▸ **YOUR TASK**
Present the lines below as a Markdown table with the columns "No." and "Text", numbering each row and skipping blank lines. Omit the pictures from the table.

▸ **DATA SECTION**
====================
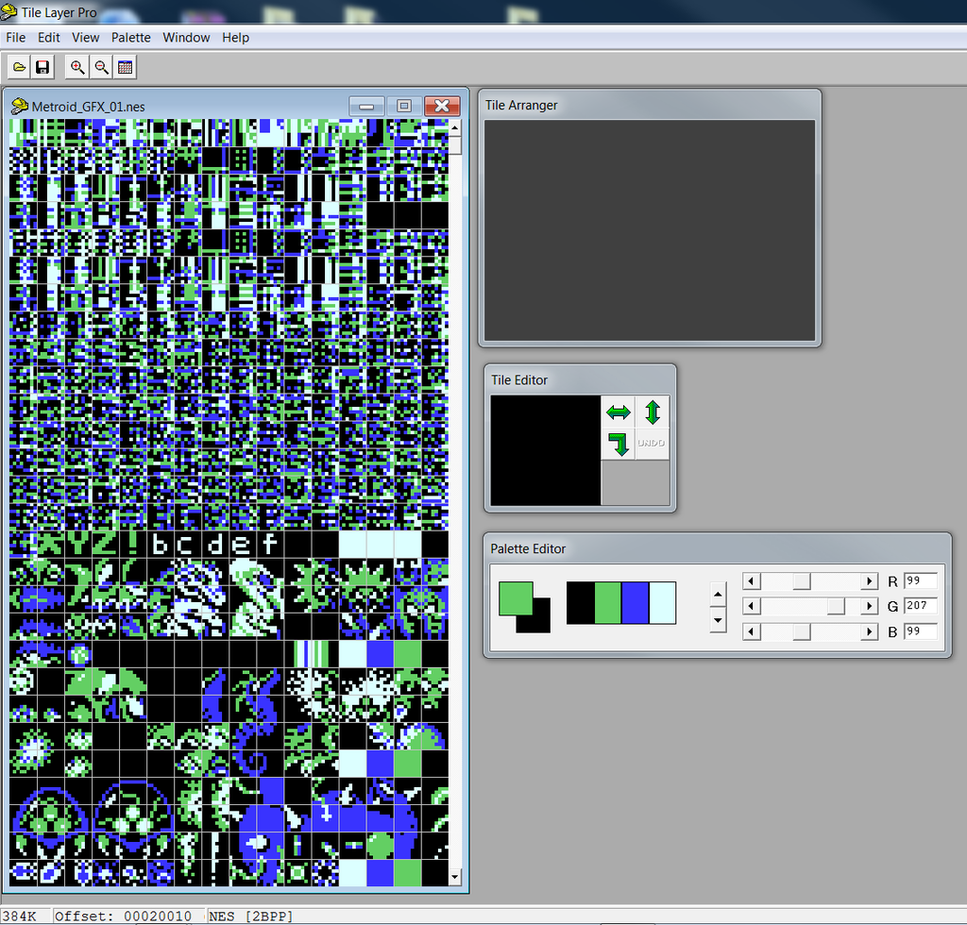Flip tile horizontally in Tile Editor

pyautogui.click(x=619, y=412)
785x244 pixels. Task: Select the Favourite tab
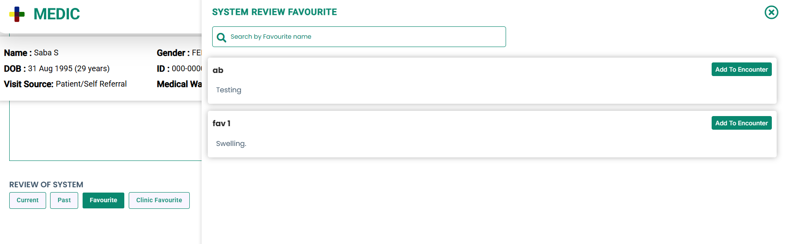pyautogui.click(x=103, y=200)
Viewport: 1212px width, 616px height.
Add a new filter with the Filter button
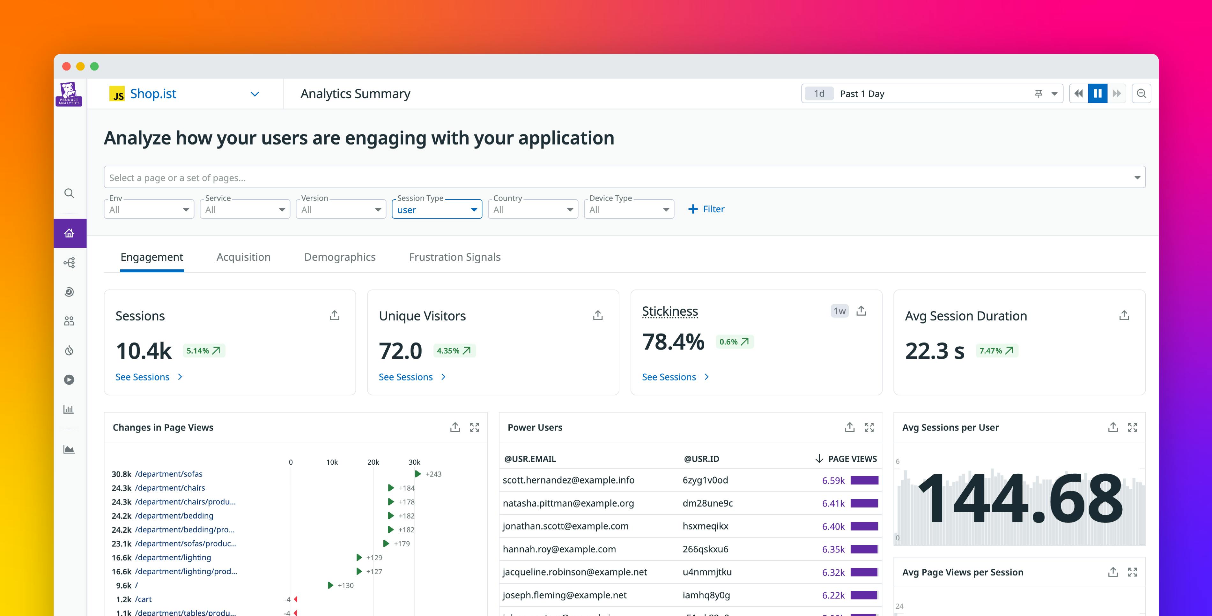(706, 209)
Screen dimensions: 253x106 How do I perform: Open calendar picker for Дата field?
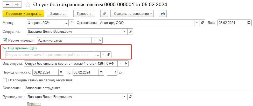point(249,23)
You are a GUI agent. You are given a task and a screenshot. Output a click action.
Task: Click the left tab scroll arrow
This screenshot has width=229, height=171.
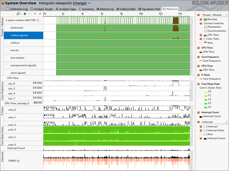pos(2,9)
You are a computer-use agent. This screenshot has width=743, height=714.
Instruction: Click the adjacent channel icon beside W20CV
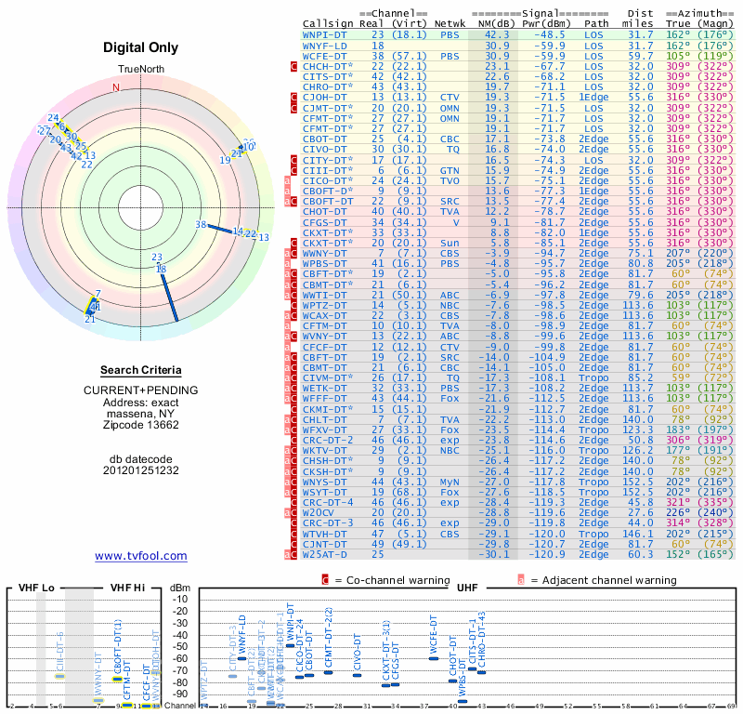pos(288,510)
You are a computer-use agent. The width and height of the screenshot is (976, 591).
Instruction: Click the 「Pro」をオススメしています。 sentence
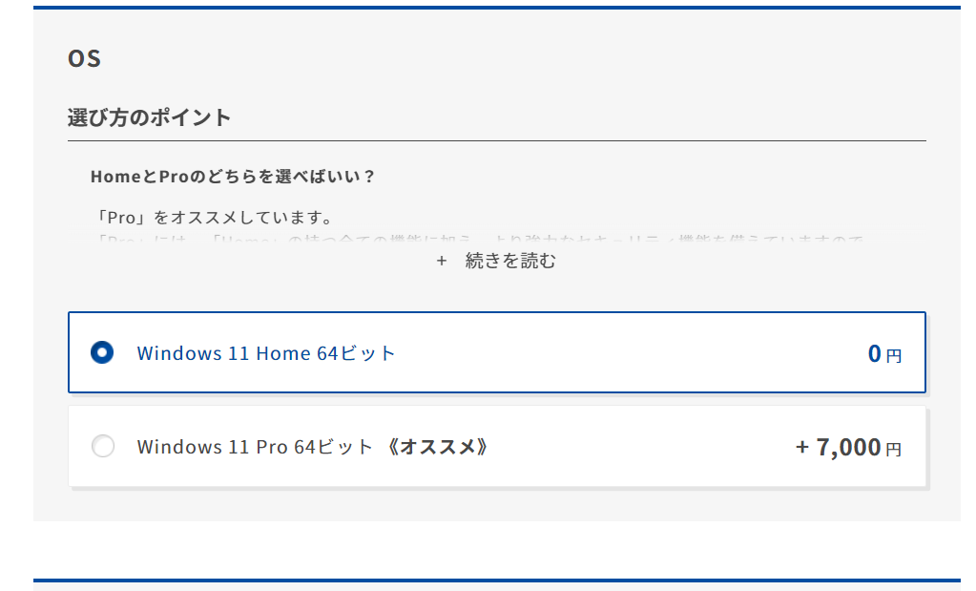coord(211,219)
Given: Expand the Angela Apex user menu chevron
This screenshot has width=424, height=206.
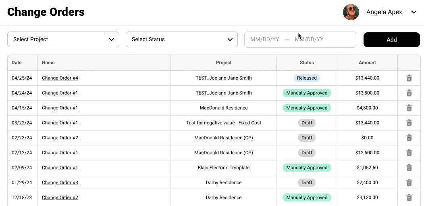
====================
▸ **ANSWER IN FULL**
| No. | Text |
|---|---|
| 1 | Flip tile horizontally in Tile Editor |
| 2 | pyautogui.click(x=619, y=412) |
| 3 | 785x244 pixels. Task: Select the Favourite tab |
| 4 | pyautogui.click(x=103, y=200) |
| 5 | Viewport: 1212px width, 616px height. |
| 6 | Add a new filter with the Filter button |
| 7 | (706, 209) |
| 8 | Screen dimensions: 253x106 How do I perform: Open calendar picker for Дата field? |
| 9 | point(249,23) |
| 10 | You are a GUI agent. You are given a task and a screenshot. Output a click action. |
| 11 | Task: Click the left tab scroll arrow |
| 12 | This screenshot has width=229, height=171. |
| 13 | pos(2,9) |
| 14 | You are a computer-use agent. This screenshot has width=743, height=714. |
| 15 | Instruction: Click the adjacent channel icon beside W20CV |
| 16 | pos(288,510) |
| 17 | You are a computer-use agent. The width and height of the screenshot is (976, 591). |
| 18 | Instruction: Click the 「Pro」をオススメしています。 sentence |
| 19 | coord(211,219) |
| 20 | Given: Expand the Angela Apex user menu chevron |
| 21 | This screenshot has width=424, height=206. |